Creare una vita non è come distruggerla: necessita tempo, cura, amore. Anche solo a dibatterne in pubblico sentiamo di commettere un’indiscrezione. Ma forse è necessaria dopo le aggressioni volgari subite da Nichi Vendola e il suo compagno canadese Ed Testa divenuti genitori avendo fatto ricorso, nel pieno rispetto della legislazione vigente, alla maternità surrogata.

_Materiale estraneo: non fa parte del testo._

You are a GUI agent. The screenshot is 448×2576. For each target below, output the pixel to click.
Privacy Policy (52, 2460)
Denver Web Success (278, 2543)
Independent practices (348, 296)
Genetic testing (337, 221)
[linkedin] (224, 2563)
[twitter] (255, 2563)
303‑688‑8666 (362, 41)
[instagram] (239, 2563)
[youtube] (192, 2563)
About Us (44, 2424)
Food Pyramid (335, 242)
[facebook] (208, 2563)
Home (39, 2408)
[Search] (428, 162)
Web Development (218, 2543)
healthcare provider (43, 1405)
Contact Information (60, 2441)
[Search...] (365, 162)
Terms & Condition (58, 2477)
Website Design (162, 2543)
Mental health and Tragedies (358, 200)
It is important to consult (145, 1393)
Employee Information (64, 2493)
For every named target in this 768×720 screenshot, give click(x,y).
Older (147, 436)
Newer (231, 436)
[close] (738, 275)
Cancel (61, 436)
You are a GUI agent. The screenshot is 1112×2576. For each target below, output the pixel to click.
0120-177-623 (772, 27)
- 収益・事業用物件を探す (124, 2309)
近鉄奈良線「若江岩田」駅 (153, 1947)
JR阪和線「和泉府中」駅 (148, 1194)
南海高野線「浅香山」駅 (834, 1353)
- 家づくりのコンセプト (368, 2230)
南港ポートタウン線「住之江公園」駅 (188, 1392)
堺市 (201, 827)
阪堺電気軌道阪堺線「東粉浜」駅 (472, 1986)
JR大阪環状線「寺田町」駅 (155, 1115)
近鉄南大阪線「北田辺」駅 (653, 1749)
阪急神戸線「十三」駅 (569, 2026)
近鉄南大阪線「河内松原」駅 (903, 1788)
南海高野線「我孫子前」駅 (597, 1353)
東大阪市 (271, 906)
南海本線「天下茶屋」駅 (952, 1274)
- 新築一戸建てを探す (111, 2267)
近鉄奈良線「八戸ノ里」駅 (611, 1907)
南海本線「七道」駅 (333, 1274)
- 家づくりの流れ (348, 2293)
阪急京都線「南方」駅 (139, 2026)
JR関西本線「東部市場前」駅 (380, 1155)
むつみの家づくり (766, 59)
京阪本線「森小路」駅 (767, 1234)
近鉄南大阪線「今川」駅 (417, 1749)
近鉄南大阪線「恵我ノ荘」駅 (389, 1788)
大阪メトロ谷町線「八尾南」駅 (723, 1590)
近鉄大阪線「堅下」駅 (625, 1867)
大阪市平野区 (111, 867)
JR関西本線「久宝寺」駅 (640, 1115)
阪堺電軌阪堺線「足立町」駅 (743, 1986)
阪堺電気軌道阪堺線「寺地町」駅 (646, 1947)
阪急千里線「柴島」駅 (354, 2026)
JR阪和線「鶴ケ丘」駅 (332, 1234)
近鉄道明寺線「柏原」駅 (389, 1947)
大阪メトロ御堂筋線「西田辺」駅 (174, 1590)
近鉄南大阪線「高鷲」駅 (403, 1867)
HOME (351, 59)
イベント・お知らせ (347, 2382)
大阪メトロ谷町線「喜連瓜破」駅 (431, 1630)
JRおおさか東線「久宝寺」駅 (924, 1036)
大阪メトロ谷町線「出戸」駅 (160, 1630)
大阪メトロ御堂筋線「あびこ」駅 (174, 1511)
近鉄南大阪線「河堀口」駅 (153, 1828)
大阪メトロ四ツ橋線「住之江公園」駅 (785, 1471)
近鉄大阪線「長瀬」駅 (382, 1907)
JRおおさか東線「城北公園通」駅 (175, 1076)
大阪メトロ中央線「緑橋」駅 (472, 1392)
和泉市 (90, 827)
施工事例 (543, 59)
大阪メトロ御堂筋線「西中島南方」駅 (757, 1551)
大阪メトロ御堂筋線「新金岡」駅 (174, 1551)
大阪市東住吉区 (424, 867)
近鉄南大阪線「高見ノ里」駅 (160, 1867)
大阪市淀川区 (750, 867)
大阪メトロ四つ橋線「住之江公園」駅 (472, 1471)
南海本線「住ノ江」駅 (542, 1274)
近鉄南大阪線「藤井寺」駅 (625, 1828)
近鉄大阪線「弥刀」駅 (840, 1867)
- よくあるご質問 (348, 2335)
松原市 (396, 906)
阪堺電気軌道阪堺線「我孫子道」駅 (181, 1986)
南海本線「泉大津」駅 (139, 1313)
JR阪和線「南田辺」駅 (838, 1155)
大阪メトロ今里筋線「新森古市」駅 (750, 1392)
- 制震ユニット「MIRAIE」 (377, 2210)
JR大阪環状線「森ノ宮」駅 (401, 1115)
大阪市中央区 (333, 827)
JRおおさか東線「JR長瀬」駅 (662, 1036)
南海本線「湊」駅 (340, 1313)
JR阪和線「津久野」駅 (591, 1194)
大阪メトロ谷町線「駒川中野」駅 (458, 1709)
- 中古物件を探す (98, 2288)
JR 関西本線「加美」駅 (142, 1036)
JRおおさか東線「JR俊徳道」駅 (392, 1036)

Accusato di aver “affittato” un utero, ieri Vendola ha risposto che nessuno può liquidare con definizioni commerciali la relazione instauratasi nel corso del tempo con la donna che ha portato in grembo Tobia. Una relazione che naturalmente perdurerà, non interrompendosi certo al momento del parto. Una nuova, delicata, complessa relazione sentimentale, probabilmente più libera e disinteressata di certe gravidanze tradizionali.
Ne scrivo con esitazione, auguro a tutti e quattro (Tobia, Ed, Nichi e la sconosciuta madre) di riuscire a godersi la felicità di questa nuova vita proteggendosi al riparo dei flash. Tobia è il frutto di un futuro divenuto possibile. Regolamentarne i diritti, senza lasciarci imprigionare dai pregiudizi, è l’unica cosa utile che possiamo fare.